### Consignes:
1. D'après l'extrait sur l'opposition syrienne, qui est à la tête du Conseil National syrien ?
2. Énumérez les victimes d'exactions que l'extrait sur l'opposition syrienne désigne par leur nom.

### Extrait à lire:
# # # # #

Dans ces conditions, il était naturel que l’opposition tarde à trouver ses marques lors du déclenchement de la révolution populaire syrienne de 2011. L’opposition interne, comme celle de l’extérieur, est divisée en de très nombreuses tendances, toutes surveillées de près par les Moukhabarat (services de renseignement). Les lignes de fracture portent aussi bien sur la conception de l’État, sur le rôle de la religion dans l’espace public que sur les méthodes les plus appropriées pour faire tomber le régime.

En six mois, Bachar El Assad qui disposait au départ d’un soutien plus large que celui de Kadhafi, Moubarak ou Ben Ali, a réussi à retourner contre lui de larges franges de la population syrienne, horrifiées par le comportement des milices pro-gouvernementales (Shabbiha) et par l’indicible brutalité de la répression. Plus de 2 700 morts et plus de 15 000 personnes raflées. Quelques exactions, parmi tant d‘autres, ont choqué le pays, soudé les opposants et renforcé leur détermination à en finir avec ce régime : un adolescent de 13 ans, Hamza El Khatib, fut torturé à mort et émasculé, un chanteur populaire, Ibrahim Kachouche, auteur d’un hymne anti-Assad, fut lynché et jeté à la rivière après qu’on lui eut arraché les cordes vocales, un caricaturiste de grand talent, Ali Ferzat, fut tabassé et ses phalanges furent broyées…

Après plusieurs tentatives infructueuses, et suite à des interventions décisives, mais non dénuées d’arrière-pensées, de la Turquie et du Qatar, deux puissances désormais incontournables au Moyen-Orient, est né le Conseil National syrien, qui réunit un très large éventail des forces d’opposition et sera donc désormais pour tous un interlocuteur majeur et crédible. La création de ce conseil fut très favorablement accueillie sur le terrain, et le soutien arabe et international fut vite au rendez-vous.

La personnalité qui est à la tête de ce conseil est largement respectée. Professeur de sociologie politique à la Sorbonne, directeur du Centre d’études sur l’Orient contemporain, Burhan Ghalioun est un intellectuel laïc et indépendant, auteur de certains ouvrages et articles de référence sur la question de l’autoritarisme, de la transition démocratique et des rapports entre islam et politique à l’époque moderne. La porte-parole du nouveau Conseil National syrien est également une intellectuelle dynamique basée à Paris : il s’agit de Bassma Kodmani, qui dirige l’Arab Reform Initiative, une structure regroupant plusieurs think tanks arabes.

# # # # #

### Lignes de données:
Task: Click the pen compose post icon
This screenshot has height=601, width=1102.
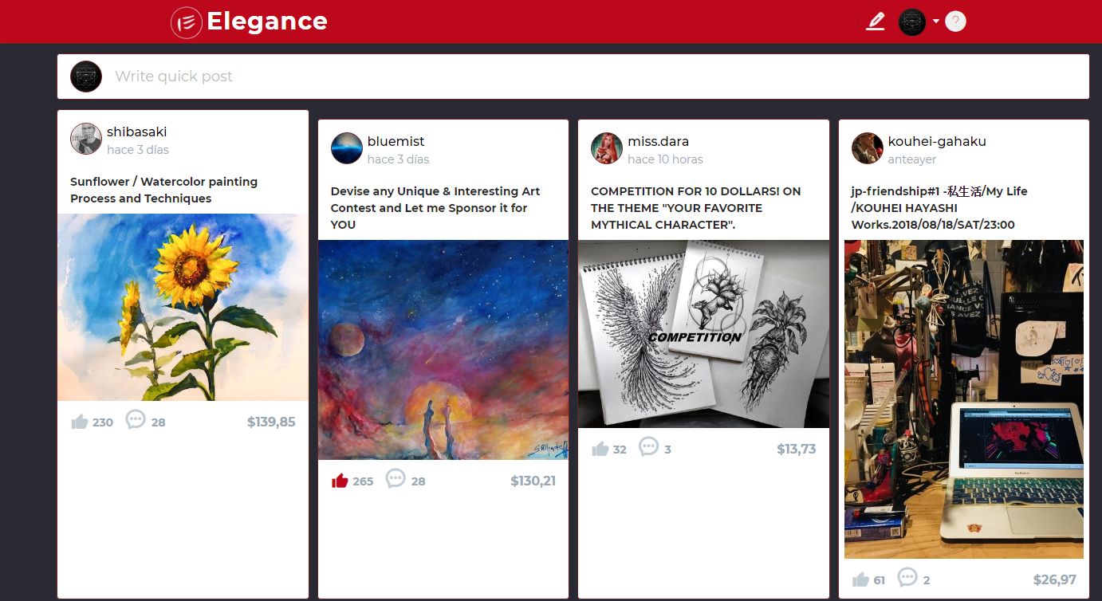Action: (x=876, y=22)
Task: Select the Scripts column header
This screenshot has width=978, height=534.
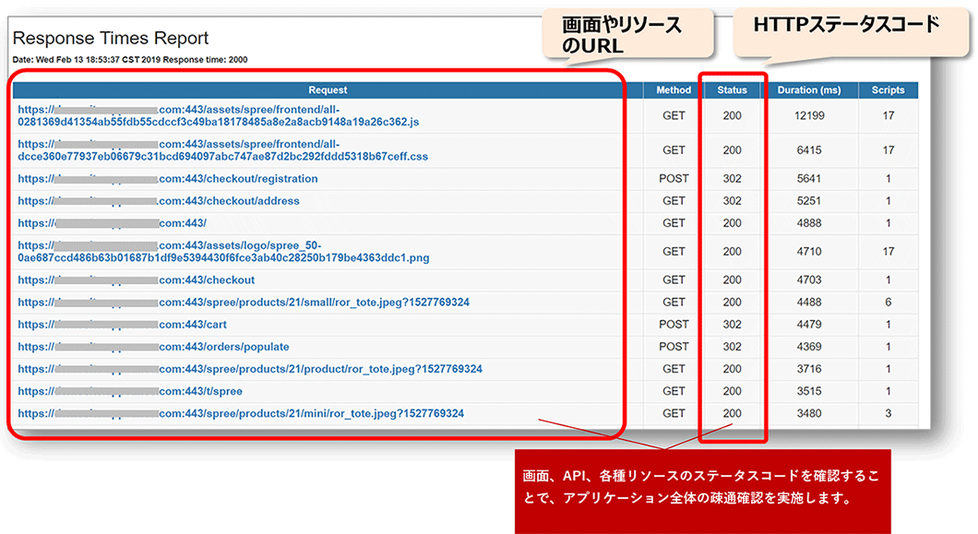Action: pos(888,90)
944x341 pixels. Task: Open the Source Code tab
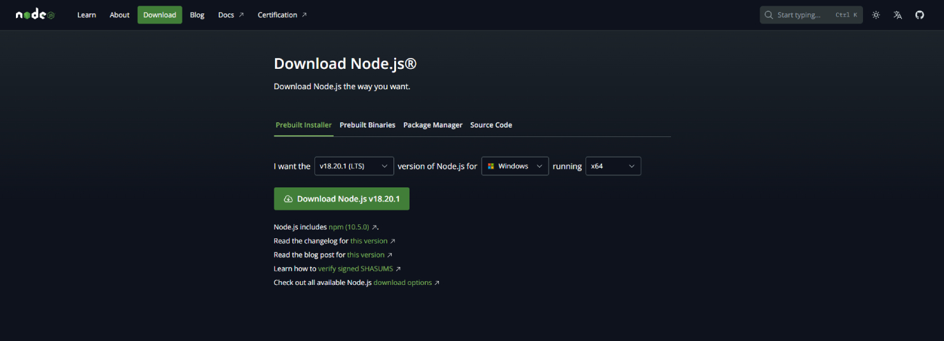pyautogui.click(x=491, y=125)
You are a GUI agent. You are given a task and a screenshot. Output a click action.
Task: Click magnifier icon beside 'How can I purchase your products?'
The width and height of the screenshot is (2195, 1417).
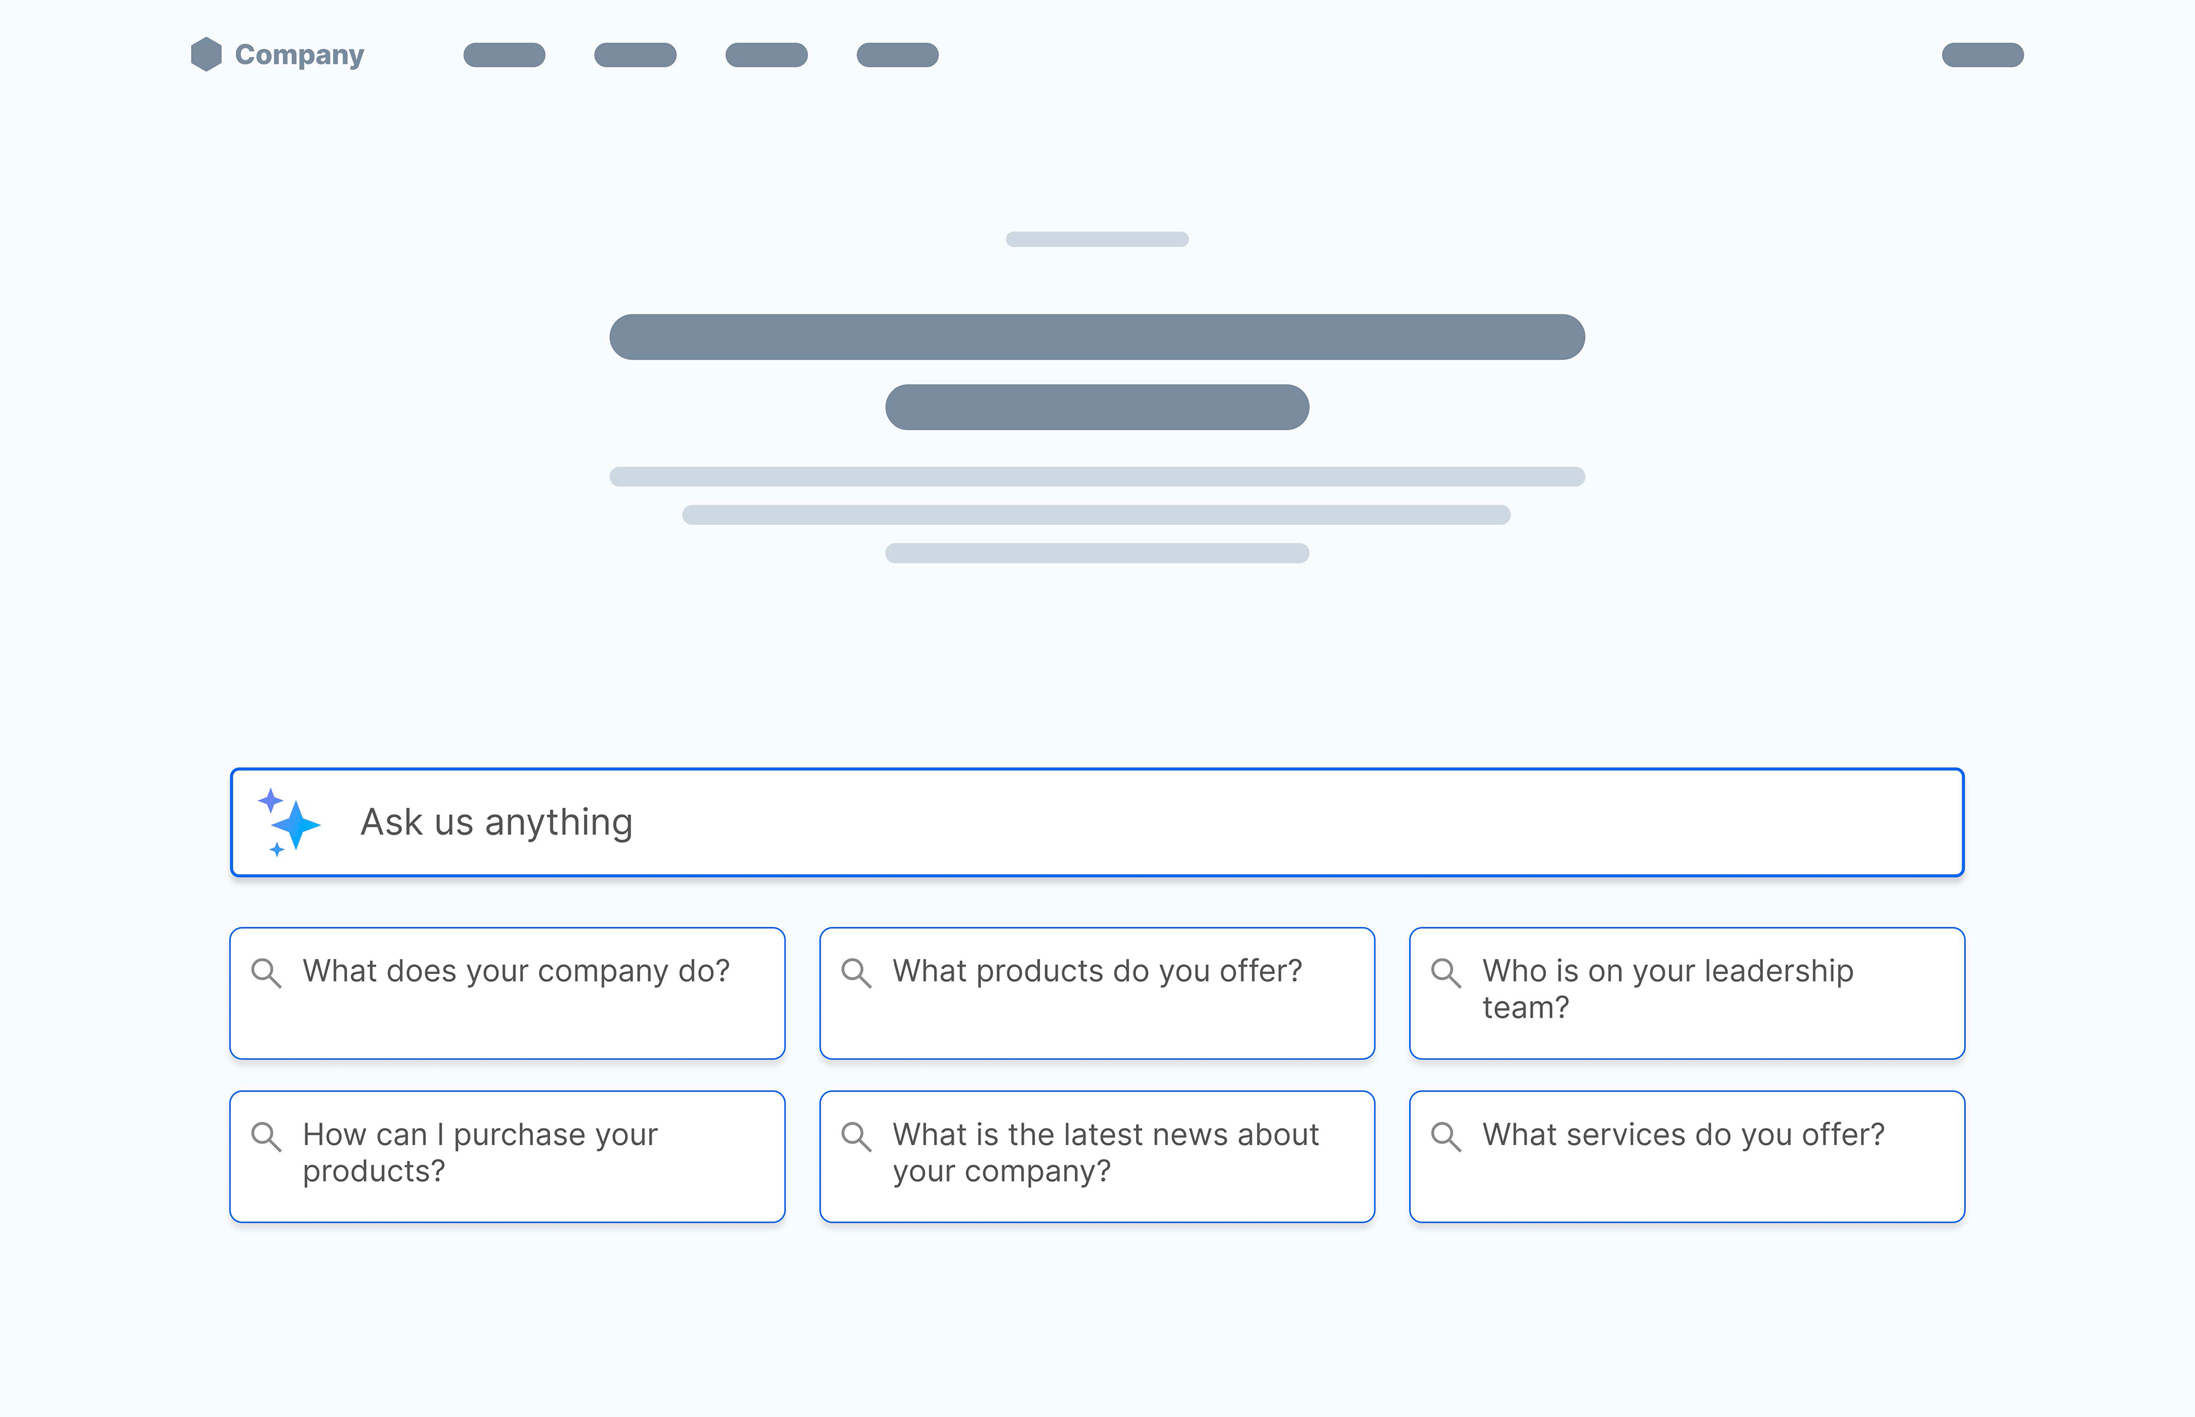266,1136
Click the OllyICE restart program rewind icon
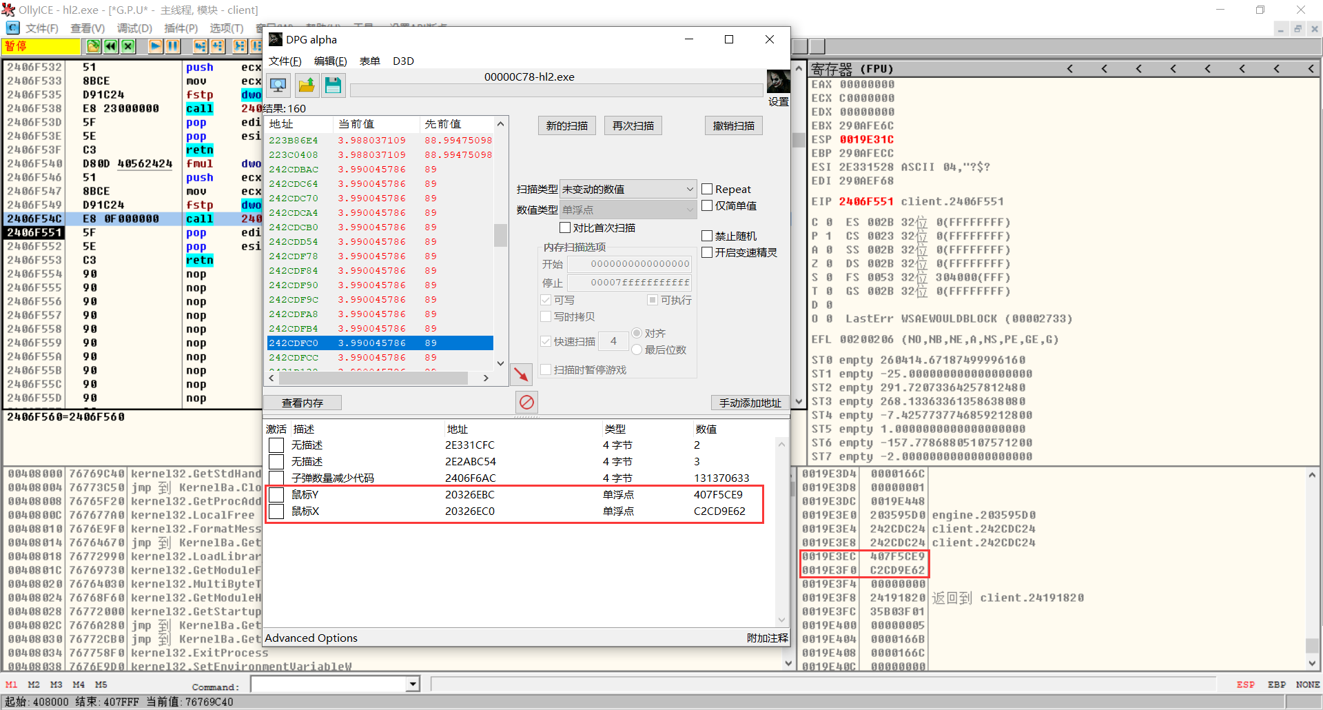 pyautogui.click(x=110, y=46)
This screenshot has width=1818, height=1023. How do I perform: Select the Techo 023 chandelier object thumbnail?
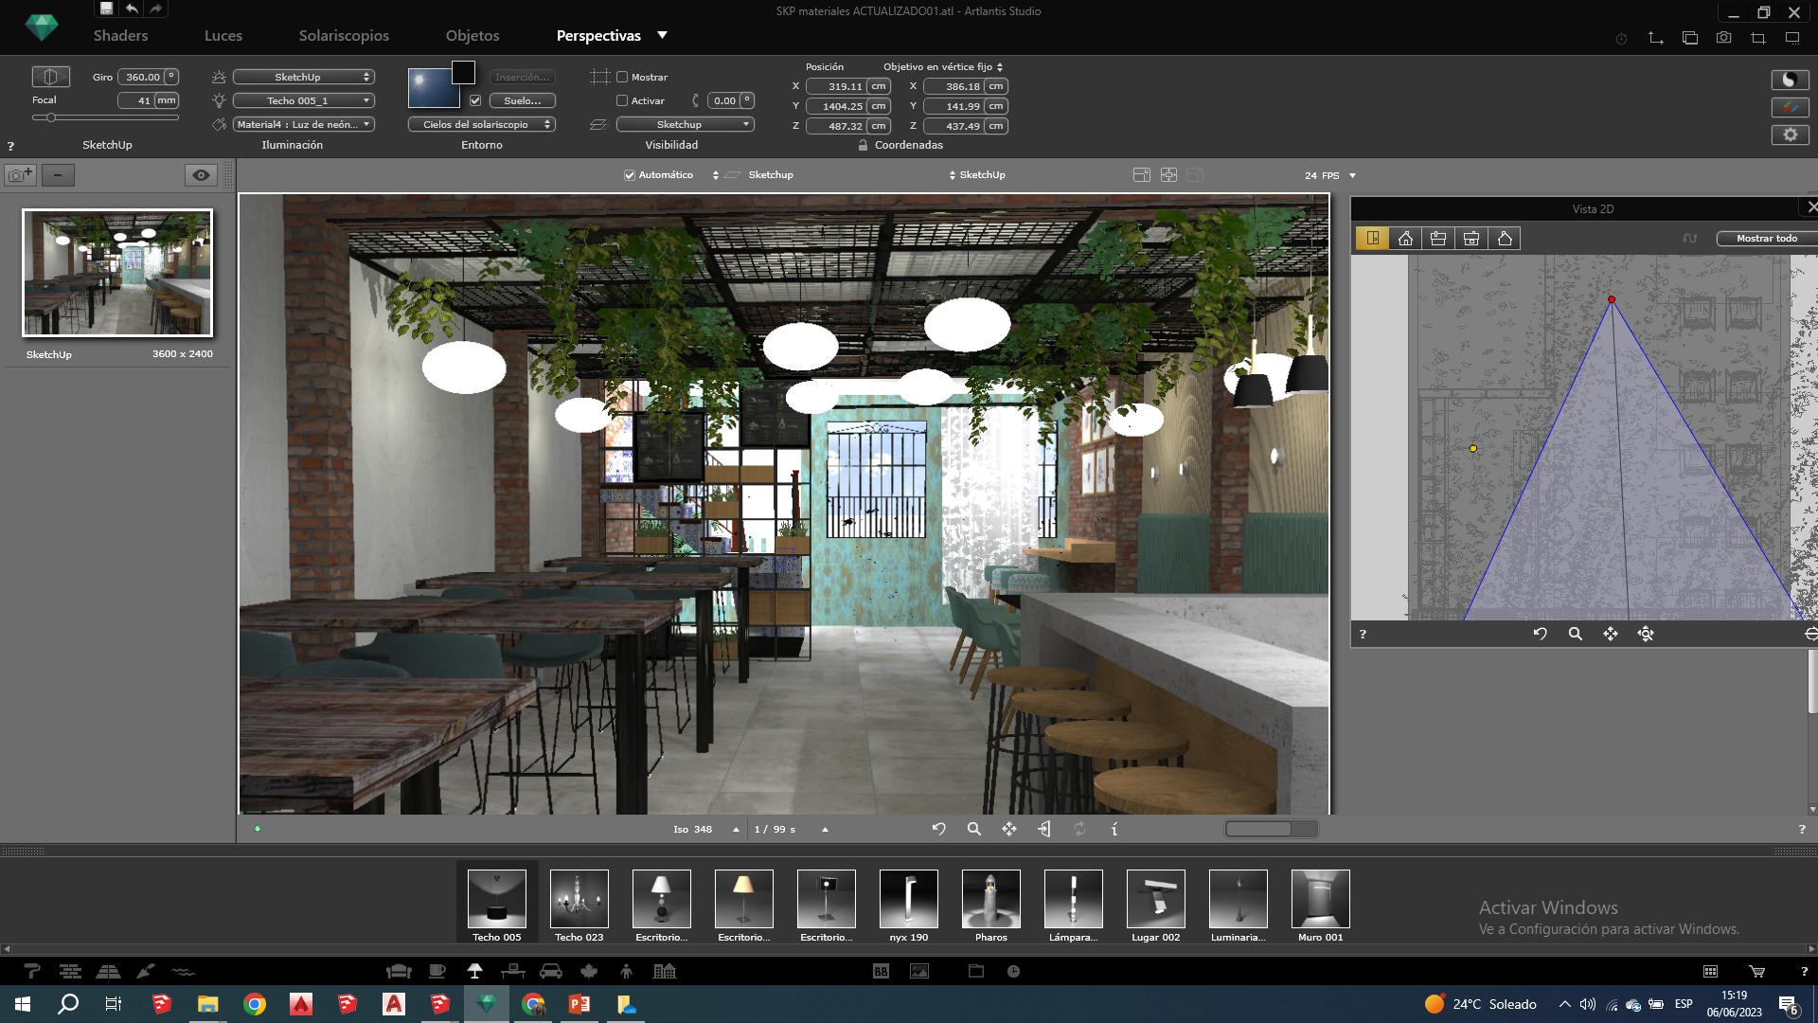579,899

# # # # #

### Réponses:
1. Burhan Ghalioun.

2.
- Hamza El Khatib, adolescent de 13 ans
- Ibrahim Kachouche, chanteur populaire
- Ali Ferzat, caricaturiste